The F-word is ugly. No, not the four-letter one, but the other one, a once harmless British word meaning "bundle of sticks." If you're waiting to see it printed here, keep looking because you won't find it. In today's society, it is an ugly, offensive term and should be treated with the same level of scrutiny as the N-word, and fortunately for everyone out there who feels the same way, Elon University agrees.

Here at Elon, rumors are as common as squirrels. When there were whisperings about students being punished by the administration for the use of the F-word, we jumped on it. Why wasn't the student body made aware? Who decides what's worth sharing or not? How do these incidents differ from the racial slurs at the beginning of the semester?

Smith Jackson, vice president and dean of Student Life, said students are alerted about harassment or similar incidents when they can help apprehend the suspects involved, like someone shouting a racial epithet from a moving car. An alert is also put out when students need to protect themselves, like if a person wielding a gun was spotted on campus, or if the harassed student wants the student body alerted. 

In recent issues involving the F-word, the victim didn't want the specifics shared, and all judicial proceedings for these types of issues happen behind closed doors. Jackson said this procedure prevents "re-victimizing" students who were the subject of any type of attack, be it physical, sexual or emotional.

The problem with these steps is that many people in the student body, and perhaps even among the faculty and staff, don't know how unacceptable the F-word is on this campus. That Not on our Campus slogan doesn't just refer to the N-word, or at least it shouldn't in the minds of those who proudly tout it. Instead, it should stand for intolerance of any disrespectful language or behavior toward any group of people based on who they are or how they identify themselves.

The university agrees, which is why the harassment policy is being amended. And while the events from this fall have been a catalyst for speeding these changes up, Jackson said this has been under consideration since last summer. He also said the university was influenced by changes in federal statutes and something called the "Dear Colleague Letter" from the Department of Education, which discusses the obligations schools have when responding to sexual harassment and sexual violence under Title IX.

These changes will be encompassed in a new website, which will explicitly list what is punishable and what that punishment is, according to Jackson. There will also be additional training for faculty and staff and the topic of harassment will be addressed at New Student Orientation. In addition, two new faculty positions are being created to specifically deal with discrimination and harassment-related issues. And these are great steps, as long as Elon follows through and enforces these punishments equally across the board.

But the administration can only do so much. At some point, we have to remember there are 5,000 undergraduate students on this campus with 5,000 different opinions and 5,000 different ways of expressing themselves, some of which include offensive language. We have to be the ones to stand up to one another and say, "No, this is not OK." As a cohort, we have to police ourselves. If we don't, we run the risk of becoming desensitized and insulting scores of people who don't deserve to have their way of life tarnished with ignorance.

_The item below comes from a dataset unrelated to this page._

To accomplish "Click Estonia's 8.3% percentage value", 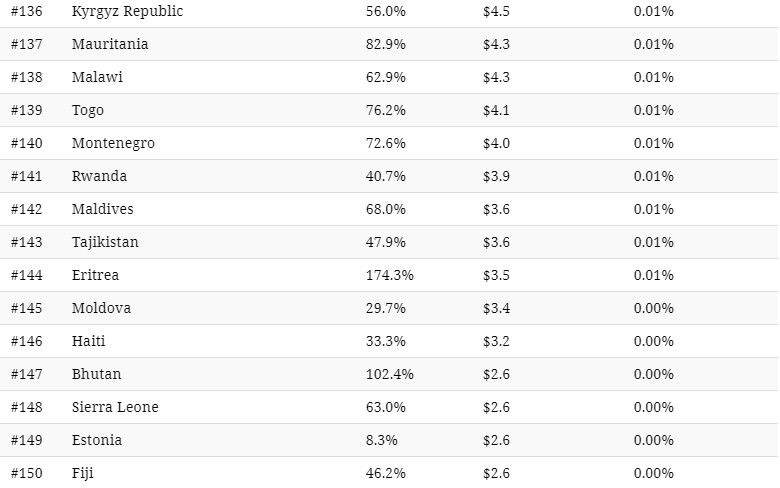I will click(381, 440).
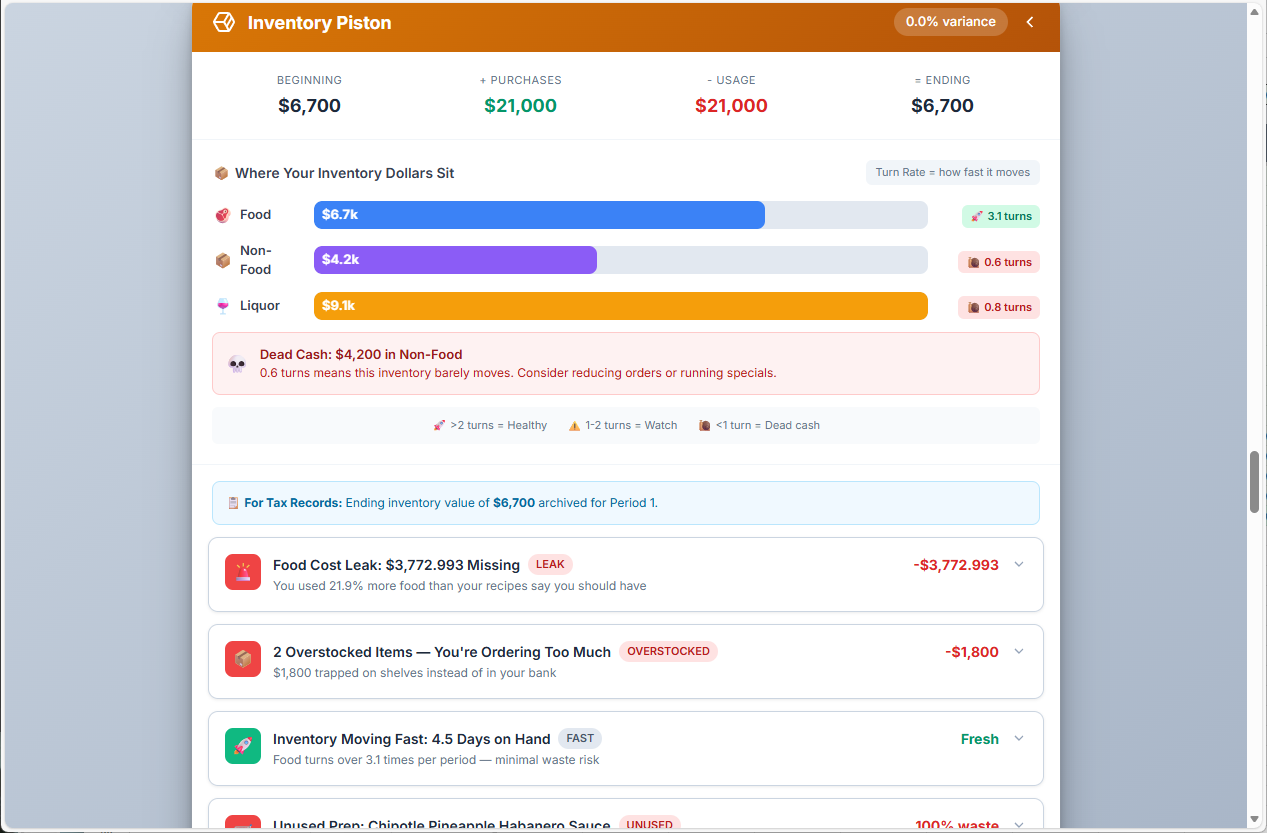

"Unfortunately, we don't get a lot of reports about (the use of the F-word)," Jackson said. He added, though, that he's sure it's happening often, and calls it "not OK" since it isn't necessary and can be harmful.

Increased vigilance from every corner of campus about the F-word and any other forms of disrespect is surely the only way we can battle this as a community. Jackson said after this new policy goes into effect, the university will probably see an increase in the number of incidents that are reported, but this doesn't mean more are actually occurring. It just means less people are getting away with it.

Next time you hear the F-word or the N-word or anything else you think is offensive or cruel, say something. The use of offensive language that is degrading to others is unacceptable at Elon, and that's the way it should be.